### WHAT THE EXERCISE ASKS
Only one stretch of the data below is wanted: the lines from the one with "Screen dimensions: 1389x868" through the one with "Given: Open the New content dropdown", repeated exactly.

### GIVEN ENTRIES
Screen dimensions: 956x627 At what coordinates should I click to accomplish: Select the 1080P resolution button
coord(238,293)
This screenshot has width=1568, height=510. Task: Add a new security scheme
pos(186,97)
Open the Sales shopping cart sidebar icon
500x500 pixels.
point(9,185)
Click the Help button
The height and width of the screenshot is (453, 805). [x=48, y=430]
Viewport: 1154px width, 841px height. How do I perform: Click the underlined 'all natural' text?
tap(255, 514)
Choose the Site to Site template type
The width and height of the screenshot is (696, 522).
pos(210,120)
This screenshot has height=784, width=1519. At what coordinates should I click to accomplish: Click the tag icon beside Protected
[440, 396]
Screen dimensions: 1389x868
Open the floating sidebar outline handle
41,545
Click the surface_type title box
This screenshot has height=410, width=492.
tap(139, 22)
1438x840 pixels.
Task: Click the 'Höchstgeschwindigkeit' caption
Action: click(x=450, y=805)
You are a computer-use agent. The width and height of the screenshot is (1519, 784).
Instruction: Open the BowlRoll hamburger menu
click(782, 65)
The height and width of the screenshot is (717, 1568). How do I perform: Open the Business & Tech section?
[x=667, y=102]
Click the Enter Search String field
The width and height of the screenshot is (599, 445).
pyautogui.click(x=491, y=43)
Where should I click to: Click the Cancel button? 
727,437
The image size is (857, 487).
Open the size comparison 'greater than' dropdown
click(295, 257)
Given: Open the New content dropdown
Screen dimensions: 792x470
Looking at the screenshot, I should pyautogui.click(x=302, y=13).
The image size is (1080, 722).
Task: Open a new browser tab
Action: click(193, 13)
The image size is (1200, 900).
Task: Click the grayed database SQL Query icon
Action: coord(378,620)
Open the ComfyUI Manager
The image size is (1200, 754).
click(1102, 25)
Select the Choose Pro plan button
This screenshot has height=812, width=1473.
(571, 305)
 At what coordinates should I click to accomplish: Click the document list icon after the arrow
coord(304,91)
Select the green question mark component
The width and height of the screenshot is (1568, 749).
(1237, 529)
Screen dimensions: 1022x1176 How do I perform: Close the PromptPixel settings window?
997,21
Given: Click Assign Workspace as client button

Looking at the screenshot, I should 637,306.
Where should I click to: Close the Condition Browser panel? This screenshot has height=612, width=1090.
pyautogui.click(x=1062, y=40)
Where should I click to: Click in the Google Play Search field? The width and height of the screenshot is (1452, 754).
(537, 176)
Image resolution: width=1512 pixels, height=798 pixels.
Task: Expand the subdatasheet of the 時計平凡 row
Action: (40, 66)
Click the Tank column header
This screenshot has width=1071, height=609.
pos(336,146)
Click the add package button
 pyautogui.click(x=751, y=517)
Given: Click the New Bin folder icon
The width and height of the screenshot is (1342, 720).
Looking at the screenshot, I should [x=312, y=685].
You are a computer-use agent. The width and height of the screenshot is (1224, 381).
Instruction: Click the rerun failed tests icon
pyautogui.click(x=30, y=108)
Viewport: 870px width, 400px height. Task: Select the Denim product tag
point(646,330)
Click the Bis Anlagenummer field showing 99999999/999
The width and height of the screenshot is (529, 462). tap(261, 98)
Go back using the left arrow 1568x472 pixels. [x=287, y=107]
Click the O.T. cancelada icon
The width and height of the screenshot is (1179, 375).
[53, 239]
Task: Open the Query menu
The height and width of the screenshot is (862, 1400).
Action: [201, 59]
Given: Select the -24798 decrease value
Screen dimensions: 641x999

### TASK OUTPUT
Screen dimensions: 1389x868
Open the floating sidebar outline handle
41,545
Click the surface_type title box
This screenshot has height=410, width=492.
tap(139, 22)
1438x840 pixels.
Task: Click the 'Höchstgeschwindigkeit' caption
Action: click(x=450, y=805)
You are a computer-use agent. The width and height of the screenshot is (1519, 784).
Instruction: Open the BowlRoll hamburger menu
click(782, 65)
The height and width of the screenshot is (717, 1568). How do I perform: Open the Business & Tech section?
[x=667, y=102]
Click the Enter Search String field
The width and height of the screenshot is (599, 445).
pyautogui.click(x=491, y=43)
Where should I click to: Click the Cancel button? 
727,437
The image size is (857, 487).
Open the size comparison 'greater than' dropdown
click(295, 257)
Given: Open the New content dropdown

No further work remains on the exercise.